I've realized recently that I'm a grown up...I know what you're thinking...I'm 27, obviously I'm a grown up, but thats not why I'm grown up.
The other day, I took my 2 youngest to the park that I wanted to have Connor & Lukey's birthday party's at...I changed my mind as soon as I stepped out of the car, when I could smell pot coming from every direction..."shannon, how could someone as sweet and innocent as you, know what pot smells like???" Lets not pretend here, we all know the truth..I know what it smells like, and I know that there was a LOT of it. The reason I say I'm old is, I chose not to have my son's party's there because of it. I didn't want my kids around it...and I didn't want their friends there around it either...
On the other hand, there are some things that I don't think I will ever grow out of...dancing with no music, singing out loud just because I can, singing loudly in the car, dancing around the living room every time I hear the songs I love, being who I am inside...the part of me that few people get to see...that part that I wish I could show more often.
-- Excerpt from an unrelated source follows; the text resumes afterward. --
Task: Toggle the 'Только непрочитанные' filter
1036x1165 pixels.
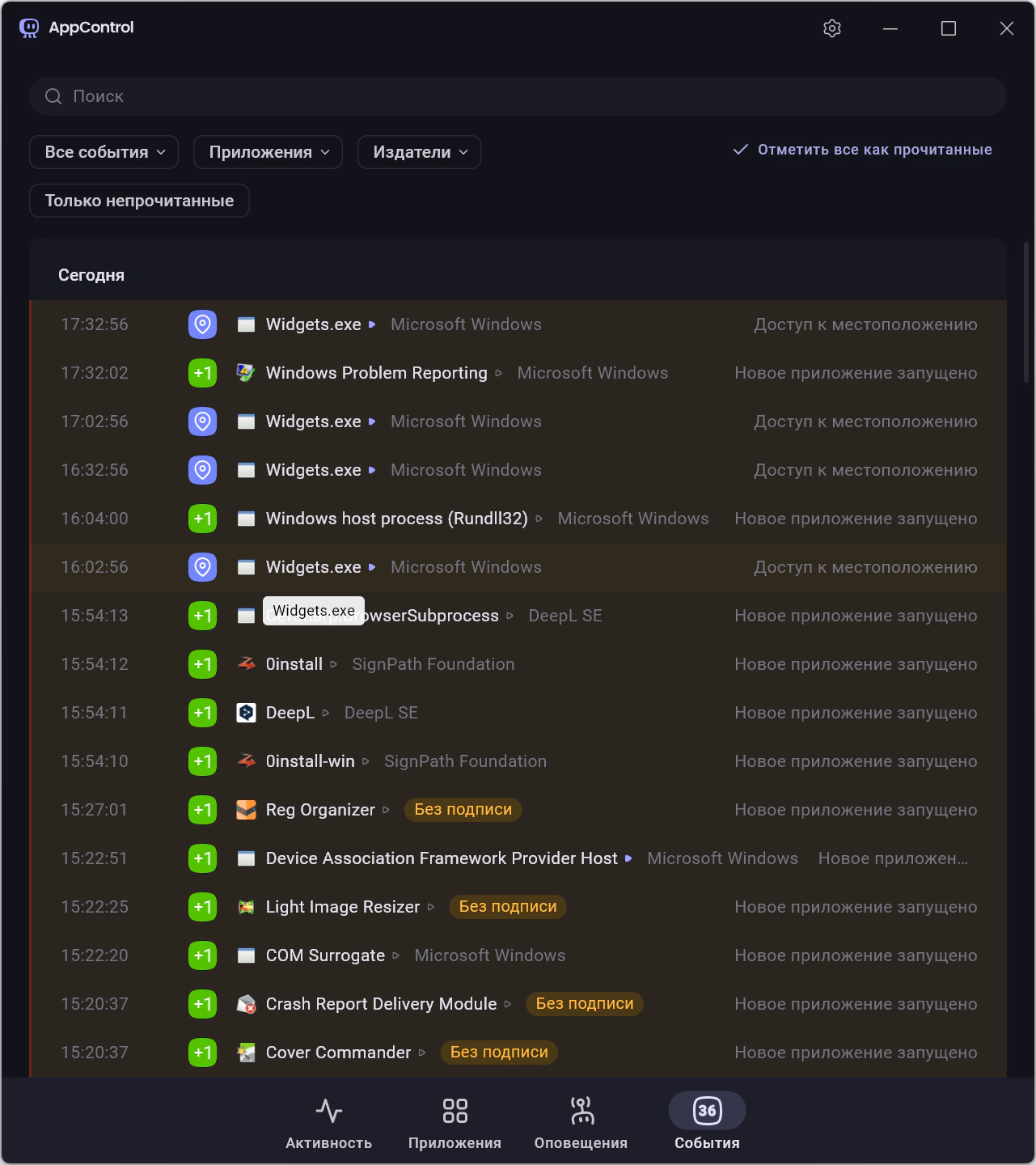Action: (x=139, y=201)
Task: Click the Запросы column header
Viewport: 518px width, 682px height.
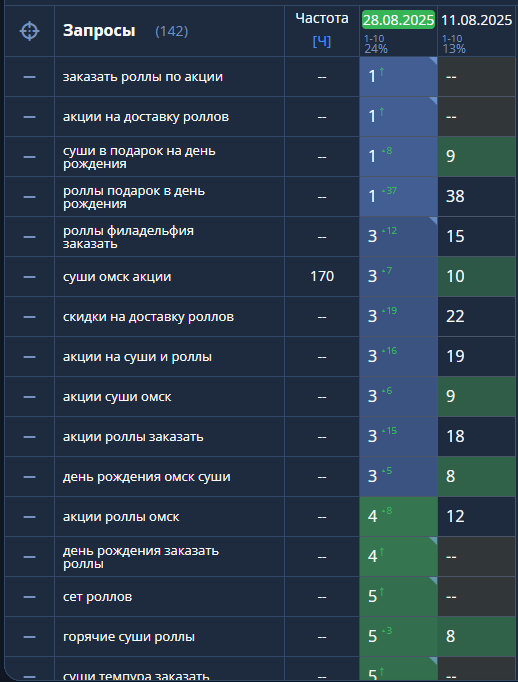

I also realized today, that I would NEVER change anything that has happened in my life....NOTHING! Not that it was all good, or bad, or great, or terrible...but it made me who I am now. I love where I grew up, I know a lot of people who don't like it there, but I can't imagine going to a different school, or having different life experiences, or exposures to things. I seriously love everything about it right now...must be the meds.